PROVIDED RECORDS:
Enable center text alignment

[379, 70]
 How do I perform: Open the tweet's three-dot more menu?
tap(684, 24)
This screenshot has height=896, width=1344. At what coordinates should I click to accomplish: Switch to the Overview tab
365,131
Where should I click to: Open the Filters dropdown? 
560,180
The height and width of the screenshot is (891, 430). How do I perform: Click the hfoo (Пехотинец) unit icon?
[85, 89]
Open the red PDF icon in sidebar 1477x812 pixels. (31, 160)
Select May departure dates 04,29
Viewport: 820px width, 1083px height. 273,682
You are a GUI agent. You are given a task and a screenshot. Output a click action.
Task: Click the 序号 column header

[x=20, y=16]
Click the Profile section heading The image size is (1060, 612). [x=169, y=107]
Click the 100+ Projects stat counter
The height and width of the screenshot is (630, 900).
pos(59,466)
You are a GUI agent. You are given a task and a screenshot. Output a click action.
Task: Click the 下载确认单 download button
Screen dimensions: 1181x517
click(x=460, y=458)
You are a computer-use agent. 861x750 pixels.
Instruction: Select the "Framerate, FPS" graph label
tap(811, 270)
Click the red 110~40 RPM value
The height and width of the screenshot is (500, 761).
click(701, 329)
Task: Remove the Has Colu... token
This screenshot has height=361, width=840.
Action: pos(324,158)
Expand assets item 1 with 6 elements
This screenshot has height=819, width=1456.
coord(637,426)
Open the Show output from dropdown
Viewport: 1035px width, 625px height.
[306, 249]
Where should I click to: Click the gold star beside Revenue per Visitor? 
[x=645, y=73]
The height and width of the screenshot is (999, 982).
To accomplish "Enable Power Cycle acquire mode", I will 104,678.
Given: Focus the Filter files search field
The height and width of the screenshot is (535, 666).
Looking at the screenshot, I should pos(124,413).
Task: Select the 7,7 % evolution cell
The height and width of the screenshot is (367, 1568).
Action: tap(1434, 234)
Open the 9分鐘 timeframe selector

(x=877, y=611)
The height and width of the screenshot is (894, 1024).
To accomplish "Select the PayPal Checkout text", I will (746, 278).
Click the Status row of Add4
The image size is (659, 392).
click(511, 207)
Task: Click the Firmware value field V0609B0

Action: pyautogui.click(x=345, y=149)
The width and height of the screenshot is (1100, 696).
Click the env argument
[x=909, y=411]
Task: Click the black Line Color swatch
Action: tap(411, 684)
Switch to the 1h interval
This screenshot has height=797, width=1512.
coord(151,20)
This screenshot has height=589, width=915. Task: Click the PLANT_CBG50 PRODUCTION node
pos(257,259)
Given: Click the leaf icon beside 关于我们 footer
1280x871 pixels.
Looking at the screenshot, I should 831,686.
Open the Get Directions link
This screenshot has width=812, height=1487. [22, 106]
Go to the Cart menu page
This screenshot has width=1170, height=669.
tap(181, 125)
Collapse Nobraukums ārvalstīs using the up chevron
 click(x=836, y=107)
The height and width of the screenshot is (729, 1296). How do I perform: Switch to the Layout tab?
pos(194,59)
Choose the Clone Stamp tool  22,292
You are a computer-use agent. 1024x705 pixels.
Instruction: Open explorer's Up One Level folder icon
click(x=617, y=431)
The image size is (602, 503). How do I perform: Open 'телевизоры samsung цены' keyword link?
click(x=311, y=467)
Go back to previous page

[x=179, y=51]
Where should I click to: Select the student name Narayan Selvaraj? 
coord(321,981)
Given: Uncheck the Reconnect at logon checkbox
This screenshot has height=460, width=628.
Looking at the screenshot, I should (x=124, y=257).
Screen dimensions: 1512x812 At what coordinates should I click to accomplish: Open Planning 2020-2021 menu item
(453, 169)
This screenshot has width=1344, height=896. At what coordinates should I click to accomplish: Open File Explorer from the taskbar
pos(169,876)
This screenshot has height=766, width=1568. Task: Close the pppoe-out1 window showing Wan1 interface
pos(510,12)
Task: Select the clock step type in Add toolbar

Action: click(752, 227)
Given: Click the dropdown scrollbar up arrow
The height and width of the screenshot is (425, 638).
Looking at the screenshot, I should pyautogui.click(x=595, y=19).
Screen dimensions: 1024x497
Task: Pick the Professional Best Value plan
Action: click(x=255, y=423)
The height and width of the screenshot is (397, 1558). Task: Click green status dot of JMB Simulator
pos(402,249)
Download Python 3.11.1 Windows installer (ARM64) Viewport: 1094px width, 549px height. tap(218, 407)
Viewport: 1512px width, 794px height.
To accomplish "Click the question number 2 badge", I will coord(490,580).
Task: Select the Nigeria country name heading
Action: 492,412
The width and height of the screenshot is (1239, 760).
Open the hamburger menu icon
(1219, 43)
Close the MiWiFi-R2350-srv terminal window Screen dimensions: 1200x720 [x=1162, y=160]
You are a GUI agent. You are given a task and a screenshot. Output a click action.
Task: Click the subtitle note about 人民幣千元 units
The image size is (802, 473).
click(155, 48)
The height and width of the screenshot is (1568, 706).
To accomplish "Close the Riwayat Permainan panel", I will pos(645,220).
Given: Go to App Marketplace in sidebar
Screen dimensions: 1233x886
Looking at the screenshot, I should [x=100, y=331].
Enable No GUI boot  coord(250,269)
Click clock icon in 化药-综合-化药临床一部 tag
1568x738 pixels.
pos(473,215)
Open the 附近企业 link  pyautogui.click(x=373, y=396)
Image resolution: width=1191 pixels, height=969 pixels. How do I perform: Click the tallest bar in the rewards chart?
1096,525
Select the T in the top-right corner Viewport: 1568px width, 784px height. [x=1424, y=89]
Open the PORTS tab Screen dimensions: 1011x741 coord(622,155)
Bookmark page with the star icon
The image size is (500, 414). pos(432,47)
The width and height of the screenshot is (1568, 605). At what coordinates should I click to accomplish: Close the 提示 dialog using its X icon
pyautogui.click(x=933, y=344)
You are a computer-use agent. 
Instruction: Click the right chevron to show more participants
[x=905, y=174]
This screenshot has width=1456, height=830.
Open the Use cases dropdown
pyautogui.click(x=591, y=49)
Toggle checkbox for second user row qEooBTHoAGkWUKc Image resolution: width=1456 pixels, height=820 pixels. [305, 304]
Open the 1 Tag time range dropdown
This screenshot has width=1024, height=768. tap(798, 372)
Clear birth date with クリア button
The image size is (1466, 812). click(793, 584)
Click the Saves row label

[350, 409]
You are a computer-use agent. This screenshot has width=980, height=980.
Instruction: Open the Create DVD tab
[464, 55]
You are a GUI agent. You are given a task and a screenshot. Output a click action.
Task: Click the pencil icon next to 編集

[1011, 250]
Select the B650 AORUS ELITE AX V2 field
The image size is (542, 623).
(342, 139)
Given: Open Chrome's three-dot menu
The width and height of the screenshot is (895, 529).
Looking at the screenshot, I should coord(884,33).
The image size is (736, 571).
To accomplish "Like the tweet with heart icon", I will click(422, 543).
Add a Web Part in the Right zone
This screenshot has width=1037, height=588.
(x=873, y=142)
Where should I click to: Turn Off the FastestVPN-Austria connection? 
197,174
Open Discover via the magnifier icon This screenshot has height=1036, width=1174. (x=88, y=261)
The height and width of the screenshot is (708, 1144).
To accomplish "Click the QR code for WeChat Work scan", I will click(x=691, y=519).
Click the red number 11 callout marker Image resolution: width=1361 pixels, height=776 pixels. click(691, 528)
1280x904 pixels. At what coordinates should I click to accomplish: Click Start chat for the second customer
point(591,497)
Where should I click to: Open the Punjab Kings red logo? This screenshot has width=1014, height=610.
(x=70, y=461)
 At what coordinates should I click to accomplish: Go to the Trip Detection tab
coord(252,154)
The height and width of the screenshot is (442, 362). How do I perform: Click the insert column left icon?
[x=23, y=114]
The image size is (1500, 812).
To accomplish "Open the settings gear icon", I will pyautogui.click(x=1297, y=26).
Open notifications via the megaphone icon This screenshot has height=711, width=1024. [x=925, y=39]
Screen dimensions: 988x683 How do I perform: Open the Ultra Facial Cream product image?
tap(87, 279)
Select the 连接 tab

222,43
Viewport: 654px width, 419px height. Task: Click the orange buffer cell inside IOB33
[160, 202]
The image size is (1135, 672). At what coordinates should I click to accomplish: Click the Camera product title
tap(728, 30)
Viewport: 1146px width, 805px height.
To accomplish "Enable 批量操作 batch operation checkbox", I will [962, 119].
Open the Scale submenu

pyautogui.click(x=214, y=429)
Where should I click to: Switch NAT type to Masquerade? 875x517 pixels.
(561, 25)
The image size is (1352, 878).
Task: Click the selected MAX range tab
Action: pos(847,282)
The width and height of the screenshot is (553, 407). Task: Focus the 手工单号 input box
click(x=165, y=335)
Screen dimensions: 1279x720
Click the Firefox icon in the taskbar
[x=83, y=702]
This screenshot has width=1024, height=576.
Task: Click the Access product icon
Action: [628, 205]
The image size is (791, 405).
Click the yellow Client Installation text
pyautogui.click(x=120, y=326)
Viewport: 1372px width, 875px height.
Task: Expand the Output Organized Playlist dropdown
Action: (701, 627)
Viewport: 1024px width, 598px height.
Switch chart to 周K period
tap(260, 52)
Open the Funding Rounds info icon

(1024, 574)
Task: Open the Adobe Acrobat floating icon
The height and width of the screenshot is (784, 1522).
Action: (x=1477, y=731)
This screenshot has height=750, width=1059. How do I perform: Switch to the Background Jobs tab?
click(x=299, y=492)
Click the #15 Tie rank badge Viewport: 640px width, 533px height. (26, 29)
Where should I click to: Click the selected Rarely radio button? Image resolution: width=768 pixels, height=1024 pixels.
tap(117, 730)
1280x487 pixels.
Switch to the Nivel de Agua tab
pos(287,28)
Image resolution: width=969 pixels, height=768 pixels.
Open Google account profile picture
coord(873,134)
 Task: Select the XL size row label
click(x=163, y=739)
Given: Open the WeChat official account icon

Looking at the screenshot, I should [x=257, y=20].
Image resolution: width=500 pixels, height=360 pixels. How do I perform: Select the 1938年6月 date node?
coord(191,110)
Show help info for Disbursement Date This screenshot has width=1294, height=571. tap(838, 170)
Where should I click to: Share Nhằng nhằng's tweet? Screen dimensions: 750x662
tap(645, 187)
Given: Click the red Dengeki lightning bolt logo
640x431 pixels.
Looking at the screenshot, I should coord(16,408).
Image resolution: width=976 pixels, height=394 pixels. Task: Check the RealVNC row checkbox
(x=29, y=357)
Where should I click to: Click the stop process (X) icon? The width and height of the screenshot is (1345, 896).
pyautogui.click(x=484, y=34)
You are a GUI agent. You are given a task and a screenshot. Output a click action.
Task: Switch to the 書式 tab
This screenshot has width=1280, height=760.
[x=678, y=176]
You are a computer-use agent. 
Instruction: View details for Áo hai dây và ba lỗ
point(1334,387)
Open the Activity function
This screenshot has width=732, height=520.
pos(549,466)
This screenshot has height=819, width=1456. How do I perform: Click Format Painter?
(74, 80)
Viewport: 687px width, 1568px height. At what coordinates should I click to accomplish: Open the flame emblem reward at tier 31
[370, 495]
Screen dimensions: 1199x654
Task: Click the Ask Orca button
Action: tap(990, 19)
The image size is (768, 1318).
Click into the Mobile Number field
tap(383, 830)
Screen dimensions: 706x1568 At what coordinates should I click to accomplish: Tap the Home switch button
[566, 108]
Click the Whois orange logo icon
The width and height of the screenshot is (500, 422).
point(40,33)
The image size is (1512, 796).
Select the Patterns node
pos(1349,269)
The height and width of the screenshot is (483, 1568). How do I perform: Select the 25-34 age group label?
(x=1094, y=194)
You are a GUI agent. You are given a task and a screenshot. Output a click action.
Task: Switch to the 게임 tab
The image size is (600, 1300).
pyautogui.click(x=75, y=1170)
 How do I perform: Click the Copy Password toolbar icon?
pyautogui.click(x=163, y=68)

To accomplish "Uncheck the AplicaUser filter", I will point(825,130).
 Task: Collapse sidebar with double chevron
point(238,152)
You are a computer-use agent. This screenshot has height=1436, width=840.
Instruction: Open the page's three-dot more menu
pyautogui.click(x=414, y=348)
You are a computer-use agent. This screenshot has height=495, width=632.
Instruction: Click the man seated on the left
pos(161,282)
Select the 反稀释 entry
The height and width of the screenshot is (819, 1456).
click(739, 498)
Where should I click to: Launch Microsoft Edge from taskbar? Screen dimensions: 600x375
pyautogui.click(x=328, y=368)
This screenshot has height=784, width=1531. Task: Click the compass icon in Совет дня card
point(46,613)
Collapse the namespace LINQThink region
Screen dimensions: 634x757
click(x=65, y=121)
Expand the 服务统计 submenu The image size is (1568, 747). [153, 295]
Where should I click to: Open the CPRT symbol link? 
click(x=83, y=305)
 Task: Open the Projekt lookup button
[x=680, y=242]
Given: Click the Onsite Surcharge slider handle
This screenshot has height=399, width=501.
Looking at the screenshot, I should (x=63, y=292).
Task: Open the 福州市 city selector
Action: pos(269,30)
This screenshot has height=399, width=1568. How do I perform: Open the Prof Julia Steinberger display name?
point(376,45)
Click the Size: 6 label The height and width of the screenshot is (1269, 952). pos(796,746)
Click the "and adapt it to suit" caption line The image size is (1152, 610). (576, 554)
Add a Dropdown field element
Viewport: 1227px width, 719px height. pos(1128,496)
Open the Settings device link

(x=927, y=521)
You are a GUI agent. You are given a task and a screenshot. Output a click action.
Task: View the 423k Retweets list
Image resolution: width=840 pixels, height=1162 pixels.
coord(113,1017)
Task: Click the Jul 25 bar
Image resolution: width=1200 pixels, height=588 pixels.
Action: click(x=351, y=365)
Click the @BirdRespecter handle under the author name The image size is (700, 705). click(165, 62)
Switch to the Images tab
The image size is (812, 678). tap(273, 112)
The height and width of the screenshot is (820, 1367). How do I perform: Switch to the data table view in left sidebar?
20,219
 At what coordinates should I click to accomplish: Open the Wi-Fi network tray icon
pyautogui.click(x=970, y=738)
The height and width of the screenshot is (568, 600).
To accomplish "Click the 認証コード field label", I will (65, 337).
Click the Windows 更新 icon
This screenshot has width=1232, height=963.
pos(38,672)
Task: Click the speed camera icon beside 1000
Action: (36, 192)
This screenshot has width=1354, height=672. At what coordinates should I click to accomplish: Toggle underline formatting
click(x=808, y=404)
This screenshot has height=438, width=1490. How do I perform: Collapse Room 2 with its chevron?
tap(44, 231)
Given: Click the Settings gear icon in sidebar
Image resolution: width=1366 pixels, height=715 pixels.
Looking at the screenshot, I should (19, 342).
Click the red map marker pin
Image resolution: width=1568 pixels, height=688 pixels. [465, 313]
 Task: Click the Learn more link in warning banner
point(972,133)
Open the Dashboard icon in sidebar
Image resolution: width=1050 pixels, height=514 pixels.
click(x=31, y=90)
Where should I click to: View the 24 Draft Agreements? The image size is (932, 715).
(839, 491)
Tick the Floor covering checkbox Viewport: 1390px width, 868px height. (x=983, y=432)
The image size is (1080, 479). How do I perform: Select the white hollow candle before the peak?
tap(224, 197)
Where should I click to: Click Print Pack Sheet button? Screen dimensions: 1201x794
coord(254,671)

GIVEN TASK: Replace "scrollbar" with "scroll bar" in the records, starting with the line containing "Task: Select the clock" and going on through the line containing "Download Python 3.11.1". Give only those lines, with everything else left unchanged.

RESULT OF THIS TASK:
Task: Select the clock step type in Add toolbar

Action: click(752, 227)
Given: Click the dropdown scroll bar up arrow
The height and width of the screenshot is (425, 638).
Looking at the screenshot, I should pyautogui.click(x=595, y=19).
Screen dimensions: 1024x497
Task: Pick the Professional Best Value plan
Action: click(x=255, y=423)
The height and width of the screenshot is (397, 1558). Task: Click green status dot of JMB Simulator
pos(402,249)
Download Python 3.11.1 Windows installer (ARM64) Viewport: 1094px width, 549px height. tap(218, 407)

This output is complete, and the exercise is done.